Il s’agit de la 10ème dégradation de la note souveraine de la Tunisie depuis 2011. Elle est désormais classée « pays à risque très élevé ».
Par cette nouvelle dégradation, Moody’s est en train d’avertir les bailleurs de fonds, les institutions financières, les investisseurs et même les entreprises commerciales fournisseurs de la Tunisie contre le risque de défaillance financière de la Tunisie.
La notation souveraine est une appréciation de la capacité du pays à continuer à honorer ses engagements financiers extérieurs, ou en d’autres termes à continuer à rembourser normalement sa dette extérieure. La notation Caa2 veut dire que le risque de défaut de paiement devient très élevé et que la probabilité de recours au rééchelonnement de la dette extérieure (club de Paris et club de Londres) devient, lui aussi, très élevé.
Il faut rappeler à ce propos que l’État tunisien n’a pas honoré les échéances de la dette intérieure, en Dinars et en devises, pendant toute l’année 2022. Toutes les échéances ont fait l’objet de rééchelonnement sur plusieurs années, allant pour certaines jusqu’à 2033.
1- Pourquoi cette nouvelle révision à la baisse de la notation souveraine:
Les raisons sont multiples. Mais il faut rappeler que la moitié de la notation est basée sur l’appréciation de la situation politique dans le pays, et notamment la capacité des pouvoirs publics à exécuter les réformes nécessaires pour sortir le pays de sa crise.
L’autre moitié est basée sur les indicateurs économiques, financiers et sociaux dont notamment le taux de croissance économique, le taux d’inflation, le déficit de la balance des paiements courants, le déficit budgétaire, le niveau de la dette publique et celui de la dette extérieure, le niveau des réserves de change, etc.
La notation souveraine est aussi basée sur la capacité du pays à mobiliser des ressources extérieures. Et c’est là qu’intervient la question du nouveau crédit du FMI.
2- La Tunisie et le FMI
Il est clair maintenant que le dossier de la Tunisie, qui devait être examiné par le comité exécutif du FMI lors de sa réunion du 19 décembre 2022, avait été rejeté par le FMI et non reporté comme le prétendaient certains.
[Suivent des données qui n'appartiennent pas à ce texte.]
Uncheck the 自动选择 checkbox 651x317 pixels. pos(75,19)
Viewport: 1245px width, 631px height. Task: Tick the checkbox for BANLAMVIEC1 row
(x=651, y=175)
La raison essentielle étant l’incapacité de la Tunisie à mobiliser les ressources extérieures nécessaires au financement du budget de l’État 2023 et au financement du programme de réformes proposé par le gouvernement et sur la base duquel le « staff level agreement » avait été obtenu le 15 octobre 2022.
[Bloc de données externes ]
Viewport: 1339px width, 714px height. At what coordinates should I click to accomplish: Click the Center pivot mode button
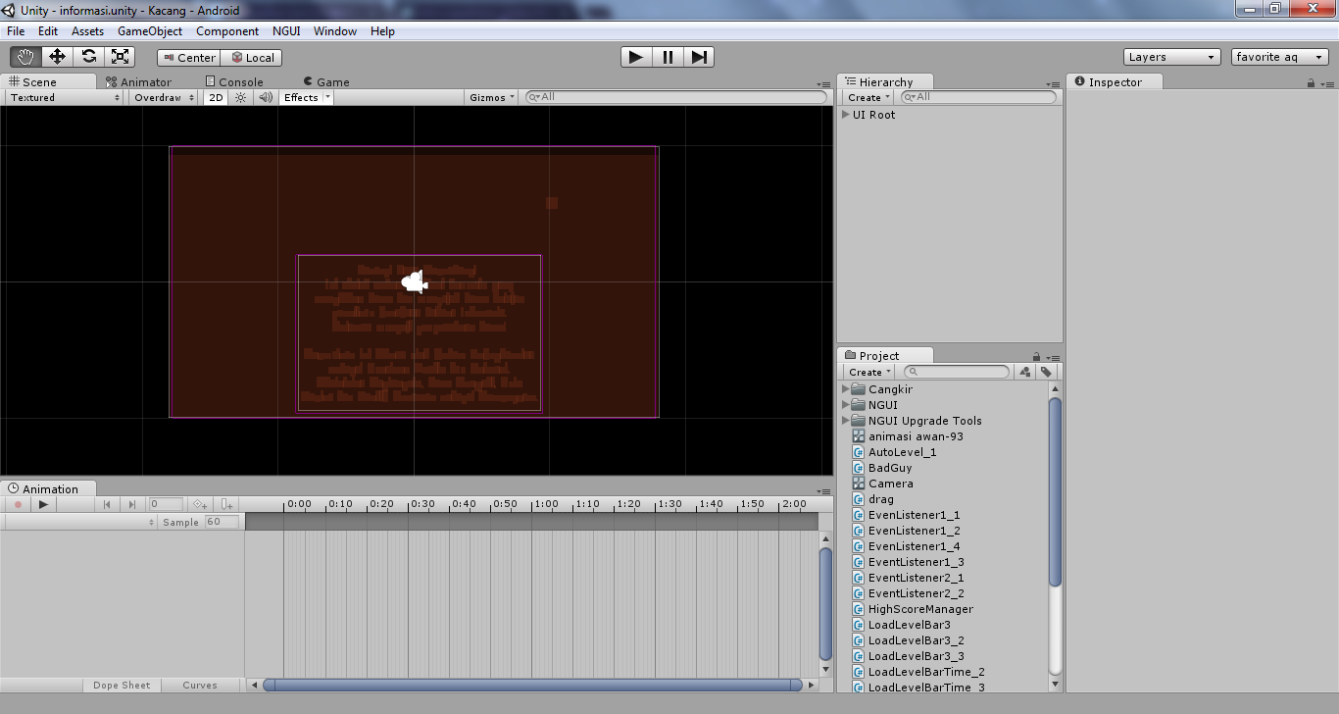(189, 58)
La dégradation de la note souveraine de la Tunisie par Moody’s rend la probabilité d’arriver à un accord définitif avec le FMI encore plus faible.
3- À quoi faut-il s’attendre
Cette nouvelle dégradation de la notation souveraine de la Tunisie pourrait avoir de graves conséquences. Il faut en effet s’attendre à :
– une incapacité de l’État à financer ses dépenses courantes;
– une baisse rapide du niveau des réserves de change ;
– une incapacité de l’État à faire face aux échéances de la dette extérieure;
– des pénuries plus fréquentes et plus longues des produits de base;
– des difficultés pour les banques tunisiennes à traiter normalement les opérations de commerce extérieur.
Malgré la gravité de la situation il n’y a eu aucune déclaration, aucune réaction, aucun commentaire de la part des pouvoirs publics. Mutisme total.
Le pays avance à pas accélérés vers l’abîme, et rien ne semble l’arrêter.